Ayşe Yıldırım

Yeni bir yazı türü

18 Mayıs 2017 Perşembe

Fransız yazar Michel de Montaigne 16. yüzyılda belli bir konuya ilişkin kişisel duygu ve düşüncelerini anlattığı metinler yazdı. Türünün ilk örneği olan bu yazıları Essais (Denemeler) adıyla yayımlandı. Böylece bugün dünyada ilgiyle okunan edebiyat türünün de adını koymuş oldu.
Şimdi bizim de yeni bir edebiyat türünün adını koymamız gerekiyor.
Aslında uzun zaman önce bu yeni yazı türünün temelleri atılmaya başlamıştı.
Basına baskının gözle görülür boyuta ulaştığı AKP iktidarının özellikle son yıllarında gazeteciler işlerinden atılırken, gözaltına alınırken ufaktan kendini göstermeye başlamıştı. Ama OHAL ile birlikte çok keskin biçimde belirginleşti.
Özgürlükleri, demokrasiyi, insan haklarını yok etmenin yolu basını öldürmekten geçiyordu bir anlamda.
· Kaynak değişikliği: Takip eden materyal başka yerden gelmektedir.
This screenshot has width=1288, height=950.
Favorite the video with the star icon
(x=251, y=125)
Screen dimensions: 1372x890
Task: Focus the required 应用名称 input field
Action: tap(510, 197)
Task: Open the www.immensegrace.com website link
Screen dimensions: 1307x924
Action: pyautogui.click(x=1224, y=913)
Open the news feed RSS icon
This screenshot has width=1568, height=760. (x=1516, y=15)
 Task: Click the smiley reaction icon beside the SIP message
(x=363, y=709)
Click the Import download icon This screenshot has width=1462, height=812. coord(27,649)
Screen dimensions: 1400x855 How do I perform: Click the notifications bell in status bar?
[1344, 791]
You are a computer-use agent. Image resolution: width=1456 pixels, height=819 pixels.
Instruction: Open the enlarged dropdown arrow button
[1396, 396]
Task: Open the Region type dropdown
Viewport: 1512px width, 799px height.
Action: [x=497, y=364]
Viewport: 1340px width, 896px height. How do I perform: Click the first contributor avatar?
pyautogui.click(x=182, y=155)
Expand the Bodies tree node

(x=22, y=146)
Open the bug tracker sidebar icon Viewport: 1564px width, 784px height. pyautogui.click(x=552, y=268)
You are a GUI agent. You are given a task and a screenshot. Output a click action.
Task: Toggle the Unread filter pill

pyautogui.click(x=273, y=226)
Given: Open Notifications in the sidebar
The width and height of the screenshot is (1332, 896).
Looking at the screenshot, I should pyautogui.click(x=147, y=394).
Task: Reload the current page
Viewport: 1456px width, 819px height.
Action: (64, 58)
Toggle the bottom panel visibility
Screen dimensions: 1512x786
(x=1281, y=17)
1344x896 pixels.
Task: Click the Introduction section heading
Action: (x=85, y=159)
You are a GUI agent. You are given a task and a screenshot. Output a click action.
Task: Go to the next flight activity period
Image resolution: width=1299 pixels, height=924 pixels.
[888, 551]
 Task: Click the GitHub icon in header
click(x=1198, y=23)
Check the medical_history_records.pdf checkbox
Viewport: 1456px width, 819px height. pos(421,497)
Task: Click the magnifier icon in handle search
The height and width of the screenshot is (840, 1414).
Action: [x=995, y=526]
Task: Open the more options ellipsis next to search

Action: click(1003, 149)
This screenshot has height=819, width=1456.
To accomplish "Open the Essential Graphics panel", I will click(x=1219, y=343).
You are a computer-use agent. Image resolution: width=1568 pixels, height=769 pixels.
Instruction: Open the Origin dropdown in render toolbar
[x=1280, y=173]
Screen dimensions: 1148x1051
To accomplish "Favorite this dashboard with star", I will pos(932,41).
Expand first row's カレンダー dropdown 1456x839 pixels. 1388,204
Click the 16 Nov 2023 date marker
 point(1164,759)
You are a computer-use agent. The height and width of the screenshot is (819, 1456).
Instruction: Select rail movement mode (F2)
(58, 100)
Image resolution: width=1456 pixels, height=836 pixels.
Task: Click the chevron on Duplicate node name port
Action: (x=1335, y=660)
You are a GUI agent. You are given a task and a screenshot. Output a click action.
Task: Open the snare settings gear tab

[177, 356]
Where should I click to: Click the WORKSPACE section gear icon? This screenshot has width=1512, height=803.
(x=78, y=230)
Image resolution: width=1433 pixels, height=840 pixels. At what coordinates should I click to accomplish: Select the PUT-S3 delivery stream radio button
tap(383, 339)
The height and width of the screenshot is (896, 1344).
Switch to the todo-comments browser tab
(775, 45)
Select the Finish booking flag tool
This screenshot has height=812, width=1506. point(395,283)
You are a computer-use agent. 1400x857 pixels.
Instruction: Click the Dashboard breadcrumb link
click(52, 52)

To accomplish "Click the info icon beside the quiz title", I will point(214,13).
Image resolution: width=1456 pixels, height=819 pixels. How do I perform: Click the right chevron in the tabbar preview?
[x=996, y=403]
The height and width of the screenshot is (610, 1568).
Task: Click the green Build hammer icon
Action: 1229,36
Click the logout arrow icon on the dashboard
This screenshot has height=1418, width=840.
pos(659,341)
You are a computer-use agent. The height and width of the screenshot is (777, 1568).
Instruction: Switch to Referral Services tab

Muktedirler bunu çok iyi biliyordu. Onlara destek verenlerin başında da ne yazık ki kendisine gazeteci diyen tetikçiler geliyordu.
Basın organları birer birer kapatılırken alkışladılar, gazeteciler tutuklanırken sevinç çığlıkları attılar, yetmedi hedef gösterdiler...
Haber ve habercilik hızla öldürülürken gazeteciler de ölümüne tutsak edilmeye başladı.
Sadece susturulmaları yetmiyordu artık onlara. O çok korktukları ellerindeki tek silah olan kalemlerini almakla kalmadılar. Dört duvar arasına canlı canlı gömmek istiyorlardı. Sesleri çıkmasın ve bir ses duymasınlar. Okumasınlar, konuşmasınlar, görmesinler, duymasınlar...
Onlarla birlikte sevdikleri, dostları, arkadaşları da cezalandırılıyordu.
Oysa bilmiyorlardı ki zaten herkes dört duvar arasındaydı artık. İçeride olmakla dışarıda olmanın arasında pek fark olmayan günlerde olduğumuzu dünya biliyor. Ama onlara yetmiyor...
İşte bu yüzden biz de yeni bir yazı türünü geliştirdik. Gitmeyen mektuplar gazete sayfalarından içeriye gönderilmeye başladı. Ahmet Şık’ın arkadaşları doğum gününü kutladı parkta. Fotoğrafla hasret gidermeye çalıştılar, haberle iletişim kurdular, söyleyeceklerini yazıya döktüler. Anneler oğullarına, çocuklar babalarına yazdı, arkadaşlar özlemlerini dile getirdi, haksızlıkları haykırdılar...
Şimdi benim yapmaya çalıştığım gibi.
Bu kez Oğuz için oturdum bilgisayarın başına. Yeni küçük tetikçiler hedef göstermişti onu. Çünkü öldürmeye çalıştıkları gazetecilikte direniyordu Oğuz. Suçu büyüktü anlayacağınız.
Çağlayan’daki o soğuk adliye binasının koridorlarında kim bilir kaç kez bariyerlerin önünde dostlarımızı, meslektaşlarımızı beklemiştik Oğuz’la.
Hepsini birer birer gönderdik diyeceğim ama çoğunu topluca gönderdik demem daha doğru olacak.
Bu kez Oğuz bariyerlerin diğer tarafındaydı. “Bu çürümüşlük karşısında yapacak bir şey yok” diyordu.
Biliyordu sıranın kendisine geleceğini. Çünkü haberciydi. Çünkü sorumluluğunun farkındaydı. Çünkü yaptığı işi seviyordu.
“Vay arkadaş” deyip duruyorum içimden. “Vay arkadaş” senin için de mi yazacaktım.
Erk Acarer, “El Kaide’nin bandrollü kitap bastırıp dağıttığı bir ülkede sadece gazetecilik yapan Oğuz abi tutuklu” diyordu televizyonda.
Başka söze gerek var mı bilmiyorum.
Ama biliyorum ki bizler onurumuzla onlar utançlarıyla yaşamaya mahkûm olacaklar.  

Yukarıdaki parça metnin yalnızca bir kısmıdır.